8 Years
- Jackie Wiebe

- Apr 11
- 4 min read
Today is the 8th anniversary of the very first birth I ever attended. I thought it would be fitting to share one of the big lessons I learned with that birth that has continued to prove true through the years.
This was mama's 2nd vaginal birth after 3 c-sections. She had been told her pelvis was too small to deliver vaginally and she'd always have to have repeat c-sections, leaving her to feel like her body had failed. Finally, after research, reading one of Ina May Gaskin's books, and finding a provider who would support her, she tried for her first VBAC in a hospital. Success!! Turned out her body was capable, and just needed to be supported and believed in.
We initially met at a women's event I was co-hosting when she was pregnant with baby #5. She had been praying about where and who to have this baby with, and was convinced it was a divine connection when I began telling her about my midwife I had used with Rhema. Long story short, that's exactly who she went with.
In Texas at the time, once a mom reached 42 weeks, the midwife was required by law to consult with a doctor in order to continue care. Even though the doctor our midwife referred to when needed was probably the best one in the whole metroplex, as mama approached the deadline there was a considerable amount of anxiety that tried to creep in. She was becoming concerned that they would require induction in the hospital which would quickly go south and lead to another c-section. Everything with mom and baby looked good, so this was purely a time issue--namely, people's discomfort with a baby deciding when they are ready to come if it's outside of the time range they are used to.

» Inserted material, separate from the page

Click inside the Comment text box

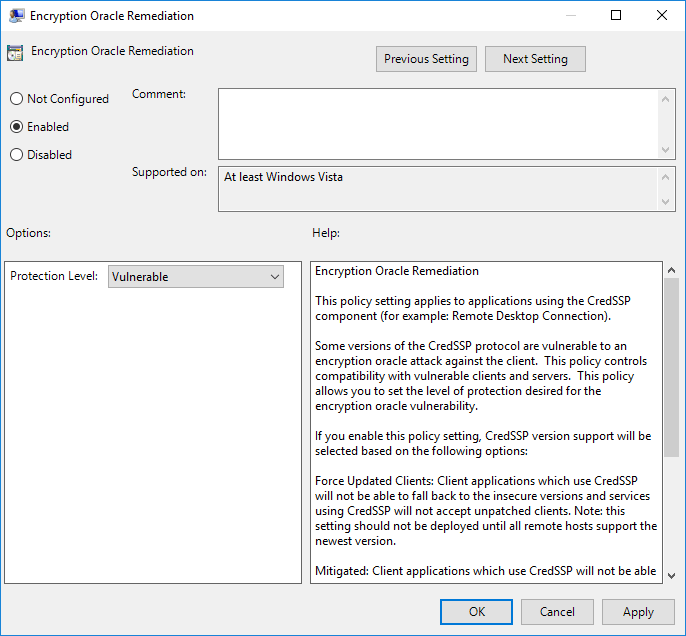(438, 122)
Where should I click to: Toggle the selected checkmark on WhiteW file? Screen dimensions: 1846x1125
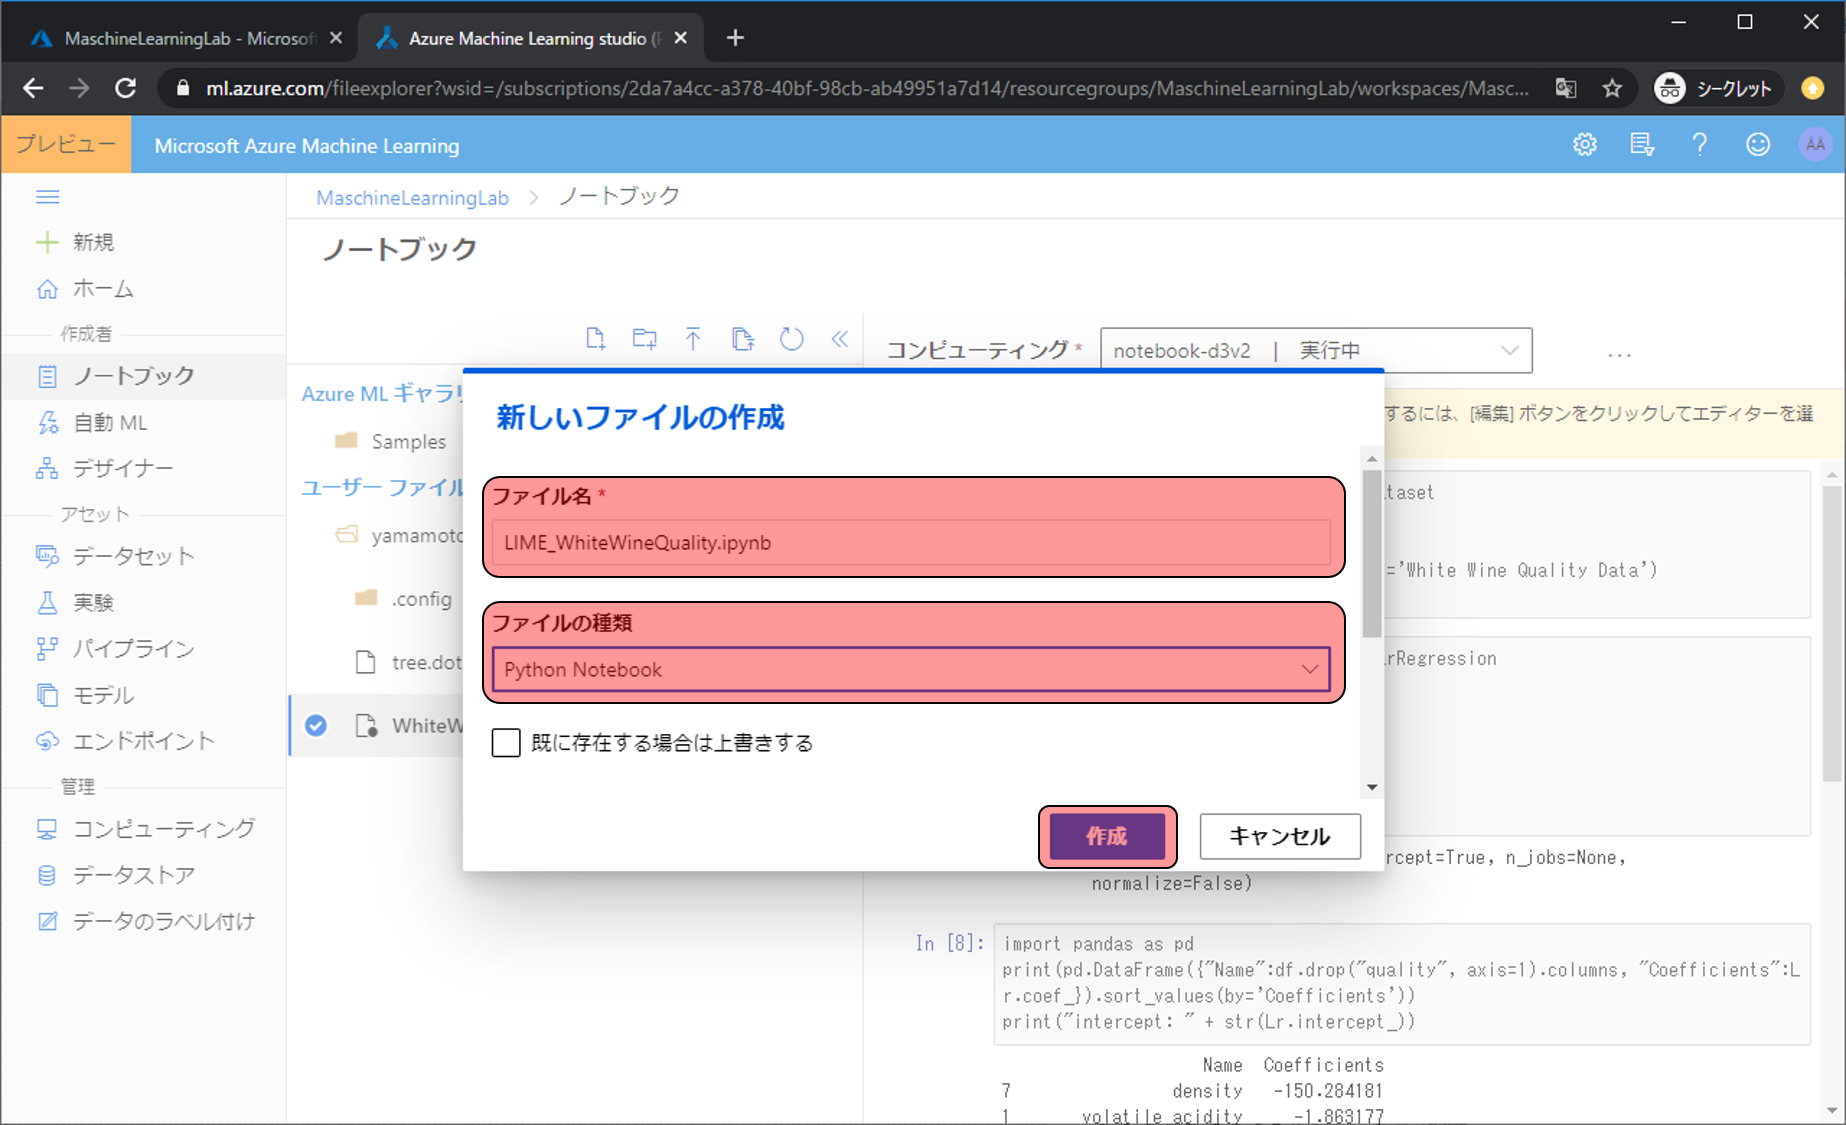[x=316, y=726]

April 11th was a Tuesday in 2017. Mama was scheduled to go see the doctor at the hospital that morning. The day before, she called me for advice and encouragement. We cried together and prayed together. She later told me that evening in the shower she finally just let go and surrendered everything to the Lord with many, many tears. Wouldn't you know it, that very night she went into labor! The next morning, right around the time she would have been meeting with the doctor, at 43 weeks gestation, she welcomed her baby girl into her arms in the birth tub at the birth center, just as she had dreamed of doing! It was an amazingly smooth and relatively easy birth--what our midwife called a "butter birth". 😄 Also, the overwhelming consensus was that this was most likely not a 43 week baby, as she was not really showing signs of a "late" baby. However, since that was what was on paper, that's what they had to go with.

So what's the big lesson? There is so much power in letting go and surrender. It brings a release of sorts that can often even be the catalyst to kickstarting labor, as well as overcoming "blocks" while in labor. Emotional and spiritual release can cause a physical release. The spirit, soul, and body are all so intricately interwoven in labor and birth, which is why one can so drastically affect the other.
Whenever I teach moms about the physiology of birth I always talk about what the brain and body need in order to "take over" the process of birth. To keep it brief here, one major key is that we need more disengagement from the thinking, reasoning, analyzing area of our brain so that the area of the brain that governs birth is able to be more fully engaged. These are not the same areas of the brain! Whenever we are thinking too deeply, worrying, etc., it makes it difficult for the brain to do birth. In other words, we have to get out of our heads. Surrender, or letting go, helps us do that. (You can learn more about this in my book.)
There's often a moment, sometimes even in early labor or before labor begins, when moms may feel very emotional, even if it's just because the enormity of what is happening hits them. What's interesting is that when this is released it's almost like a reset, because afterwards things often quickly start picking up and it's like the body can now focus on the work of labor.
One thing I'd remind you of is that although labor and birth do require surrender in order to work as efficiently as possible, we do need to ask what we are surrendering to. Surrender doesn't mean having a passive mindset of "Whatever will be, will be." It does not mean that anything, everything, or everyone must be surrendered to. While in a sense it is letting go of control, it's only within the bounds of what we know is God's will and best for us, and truly trusting Him to be faithful to His word, giving us the grace to do the job, and bringing us and our babies through safe and sound in the truest sense of those words.